Sano Y, Harada J, Tashiro S, Gotoh-Mandeville R, Maekawa T, Ishii S
Laboratory of Molecular Genetics, Tsukuba Life Science Center, RIKEN, 3-1-1 Koyadai, Tsukuba, Ibaraki 305-0074, Japan.
J Biol Chem. 1999 Mar 26;274(13):8949-57. doi: 10.1074/jbc.274.13.8949.

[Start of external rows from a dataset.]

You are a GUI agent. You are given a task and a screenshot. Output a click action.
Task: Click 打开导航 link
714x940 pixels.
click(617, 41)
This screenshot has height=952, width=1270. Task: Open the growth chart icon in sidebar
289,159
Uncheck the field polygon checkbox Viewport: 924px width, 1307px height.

Upon transforming growth factor-beta (TGF-beta) binding to its cognate receptor, Smad3 and Smad4 form heterodimers and transduce the TGF-beta signal to the nucleus. In addition to the Smad pathway, another pathway involving a member of the mitogen-activated protein kinase kinase kinase family of kinases, TGF-beta-activated kinase-1 (TAK1), is required for TGF-beta signaling. However, it is unknown how these pathways function together to synergistically amplify TGF-beta signaling. Here we report that the transcription factor ATF-2 (also called CRE-BP1) is bound by a hetero-oligomer of Smad3 and Smad4 upon TGF-beta stimulation. ATF-2 is one member of the ATF/CREB family that binds to the cAMP response element, and its activity is enhanced after phosphorylation by stress-activated protein kinases such as c-Jun N-terminal kinase and p38. The binding between ATF-2 and Smad3/4 is mediated via the MH1 region of the Smad proteins and the basic leucine zipper region of ATF-2. TGF-beta signaling also induces the phosphorylation of ATF-2 via TAK1 and p38. Both of these actions are shown to be responsible for the synergistic stimulation of ATF-2 trans-activating capacity. These results indicate that ATF-2 plays a central role in TGF-beta signaling by acting as a common nuclear target of both Smad and TAK1 pathways.
转化生长因子-β(TGF-β)与其同源受体结合后,Smad3和Smad4形成异源二聚体,并将TGF-β信号转导至细胞核。除了Smad信号通路外,TGF-β信号传导还需要另一条涉及丝裂原活化蛋白激酶激酶激酶家族成员TGF-β活化激酶1(TAK1)的信号通路。然而,尚不清楚这些信号通路如何共同发挥作用以协同放大TGF-β信号。在此,我们报告转录因子ATF-2(也称为CRE-BP1)在TGF-β刺激后与Smad3和Smad4的异源寡聚体结合。ATF-2是ATF/CREB家族中与cAMP反应元件结合的成员之一,其活性在被应激激活蛋白激酶如c-Jun N端激酶和p38磷酸化后增强。ATF-2与Smad3/4之间的结合是通过Smad蛋白的MH1区域和ATF-2的碱性亮氨酸拉链区域介导的。TGF-β信号传导还通过TAK1和p38诱导ATF-2的磷酸化。这两种作用均被证明对协同刺激ATF-2的反式激活能力起作用。这些结果表明,ATF-2作为Smad和TAK1信号通路的共同核靶点,在TGF-β信号传导中发挥核心作用。